**** Stored data ****
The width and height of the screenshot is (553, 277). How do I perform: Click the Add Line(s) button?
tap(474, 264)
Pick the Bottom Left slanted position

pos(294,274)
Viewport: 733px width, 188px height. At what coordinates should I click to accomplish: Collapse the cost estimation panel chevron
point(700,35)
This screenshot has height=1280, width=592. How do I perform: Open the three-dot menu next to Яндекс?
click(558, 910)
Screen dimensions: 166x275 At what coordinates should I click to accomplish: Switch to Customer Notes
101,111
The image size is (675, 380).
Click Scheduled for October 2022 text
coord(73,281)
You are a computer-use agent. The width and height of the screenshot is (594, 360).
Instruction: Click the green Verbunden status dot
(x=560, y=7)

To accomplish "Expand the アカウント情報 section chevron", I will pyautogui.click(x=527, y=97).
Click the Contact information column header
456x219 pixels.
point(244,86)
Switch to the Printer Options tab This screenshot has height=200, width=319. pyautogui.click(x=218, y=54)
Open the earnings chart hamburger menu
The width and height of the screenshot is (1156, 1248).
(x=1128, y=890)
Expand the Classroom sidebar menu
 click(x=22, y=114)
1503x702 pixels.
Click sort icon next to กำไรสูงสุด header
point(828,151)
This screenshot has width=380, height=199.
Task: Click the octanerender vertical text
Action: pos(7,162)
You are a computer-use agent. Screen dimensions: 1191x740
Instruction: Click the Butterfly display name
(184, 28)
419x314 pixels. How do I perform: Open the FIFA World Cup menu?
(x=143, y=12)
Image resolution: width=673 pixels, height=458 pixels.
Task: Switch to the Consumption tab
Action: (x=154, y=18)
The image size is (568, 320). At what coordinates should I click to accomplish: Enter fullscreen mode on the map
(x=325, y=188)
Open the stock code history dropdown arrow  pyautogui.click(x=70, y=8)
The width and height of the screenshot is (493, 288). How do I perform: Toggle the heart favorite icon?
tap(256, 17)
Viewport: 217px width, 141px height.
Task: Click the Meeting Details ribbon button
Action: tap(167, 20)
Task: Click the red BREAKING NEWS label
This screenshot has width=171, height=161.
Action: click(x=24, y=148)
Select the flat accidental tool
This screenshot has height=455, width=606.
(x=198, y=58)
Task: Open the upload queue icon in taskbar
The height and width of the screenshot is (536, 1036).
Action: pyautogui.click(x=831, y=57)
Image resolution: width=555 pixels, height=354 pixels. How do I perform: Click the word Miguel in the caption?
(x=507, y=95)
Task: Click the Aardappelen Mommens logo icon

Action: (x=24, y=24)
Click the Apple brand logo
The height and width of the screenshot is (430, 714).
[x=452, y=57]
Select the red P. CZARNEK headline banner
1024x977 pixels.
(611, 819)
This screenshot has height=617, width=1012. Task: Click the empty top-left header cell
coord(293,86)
****
Exactly those lines that run from the start of the listing to the line containing "You are a computer-use agent. Screen" should be output, and no others.

The width and height of the screenshot is (553, 277). How do I perform: Click the Add Line(s) button?
tap(474, 264)
Pick the Bottom Left slanted position

pos(294,274)
Viewport: 733px width, 188px height. At what coordinates should I click to accomplish: Collapse the cost estimation panel chevron
point(700,35)
This screenshot has height=1280, width=592. How do I perform: Open the three-dot menu next to Яндекс?
click(558, 910)
Screen dimensions: 166x275 At what coordinates should I click to accomplish: Switch to Customer Notes
101,111
The image size is (675, 380).
Click Scheduled for October 2022 text
coord(73,281)
You are a computer-use agent. The width and height of the screenshot is (594, 360).
Instruction: Click the green Verbunden status dot
(x=560, y=7)

To accomplish "Expand the アカウント情報 section chevron", I will pyautogui.click(x=527, y=97).
Click the Contact information column header
456x219 pixels.
point(244,86)
Switch to the Printer Options tab This screenshot has height=200, width=319. pyautogui.click(x=218, y=54)
Open the earnings chart hamburger menu
The width and height of the screenshot is (1156, 1248).
(x=1128, y=890)
Expand the Classroom sidebar menu
 click(x=22, y=114)
1503x702 pixels.
Click sort icon next to กำไรสูงสุด header
point(828,151)
This screenshot has width=380, height=199.
Task: Click the octanerender vertical text
Action: pos(7,162)
You are a computer-use agent. Screen dimensions: 1191x740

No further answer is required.